INSTRUCTIONS
• 1. Summarize the passage on biologics process development and manufacturing in two sentences.
• 2. Resume the passage on biologics process development and manufacturing, starting after its final sentence.

Despite surface similarities, biologics process development and manufacturing sciences are two very different disciplines. They require different sets of skills, draw from varied areas of expertise, and have distinct goals. Yet, when they work in tandem, they can accelerate the timeline for bringing a new biologics product to market.

Process development sets forth the parameters and operations by which a biologics product can be manufactured at scale. The manufacturing team then follows this process to generate the actual product.

In the past, process development and manufacturing teams have often been unnecessarily siloed from one-another, which has led to challenges in accelerating the development in biologics products. Parameters that delivered excellent results in the lab were sometimes too narrow to be reproduced at scale, while manufacturing scientists may have been unaware of options that would have yielded better results.

Today, biologics developers are looking for new ways to encourage an interchange between process development and manufacturing teams, so that the work of each one supports the other as directly as possible to streamline the entire product development process.

Innovative approaches have already yielded results in biotherapies, MAbs, vaccines, and more as developers react to accelerated demand by combining the expertise of process development and manufacturing teams in everything from the earliest stages of process development to process scale-up, manufacture and roll-out.

Biologics process development and manufacturing can help each other succeed.

DATASET CONTENT
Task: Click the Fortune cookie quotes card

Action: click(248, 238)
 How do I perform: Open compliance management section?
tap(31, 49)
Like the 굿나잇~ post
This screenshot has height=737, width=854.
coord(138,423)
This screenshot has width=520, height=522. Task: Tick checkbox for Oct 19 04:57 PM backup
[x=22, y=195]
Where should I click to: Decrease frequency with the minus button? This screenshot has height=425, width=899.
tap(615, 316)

...

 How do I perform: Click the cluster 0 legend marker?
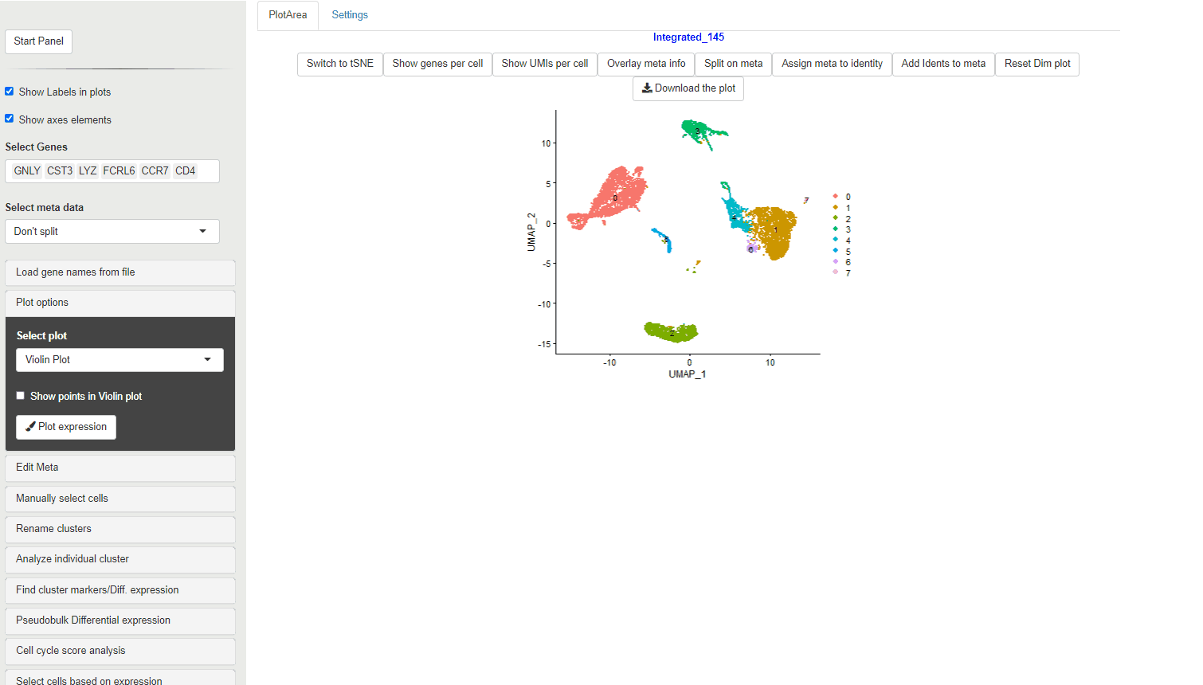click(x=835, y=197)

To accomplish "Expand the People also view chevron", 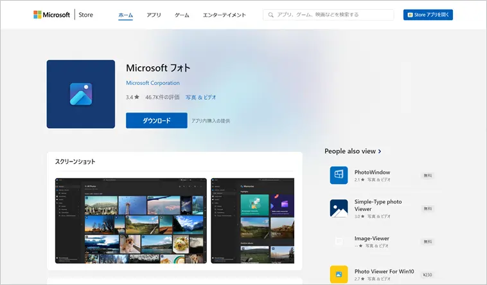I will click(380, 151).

RESULTS IN ORDER
• 1. Biologics process development, which sets the parameters and operations for manufacturing a product at scale, and manufacturing, which follows that process to generate the product, are distinct disciplines that can speed a new product's path to market when they work in tandem. Because past siloing of the two teams created challenges in accelerating development, developers now seek ways to encourage interchange between them, and such approaches have already yielded results in biotherapies, MAbs, vaccines, and more.

• 2.
How Biologics Process Development and Manufacturing Work Hand-In-Hand to Accelerate Development

The goal of process development is to define a process that yields stable quality characteristics that can be reproduced time and time again. The creation of a reliable product at scale requires processes that are not only reproducible but that can be counted on to create a product that fits within the necessary parameters every time.

In the past, this has focused on identifying processes that generate high titers with low volumetric endpoints. However, as companies begin looking at the actual results obtained by their manufacturing teams and applying them to process development, focus has shifted away from titer and toward indicators such as volumetric productivity as the optimized parameter.

As a key performance indicator, volumetric productivity measures how much of the desired product is created by volume. However, even that isn’t a complete measure for product manufacturing, since factors like the size of a bioreactor or the amount of up time in a manufacturing facility can affect productivity, as well.

Since manufacturing is focused on actually producing the product according to the specifications set forth by process development, communication and collaboration between the two can help to ensure that everything works as efficiently as possible, not merely in the lab but also at scale.

While a shift from titers to volumetric productivity as a key performance indicator is one example of the realities of manufacturing affecting process development, there are plenty of others.

What works in the lab may not always work at scale.

How Biologics Process Development and Manufacturing Work Hand-In-Hand to Accelerate Development

Because process development happens at a small scale but creates processes that are going to be used at a large scale, there is often a big difference between what works in the process development lab and what works on the actual manufacturing floor.

One of the jobs of biologics process development is to identify specification limits such as USL and LSL that are narrow enough to produce the correct product while still being wide enough to be used in different facilities at different scales of production.

While volumetric productivity is an important consideration, simply choosing the ranges that deliver the highest culture productivity by volume in the lab doesn’t always work when it’s rolled out to scale.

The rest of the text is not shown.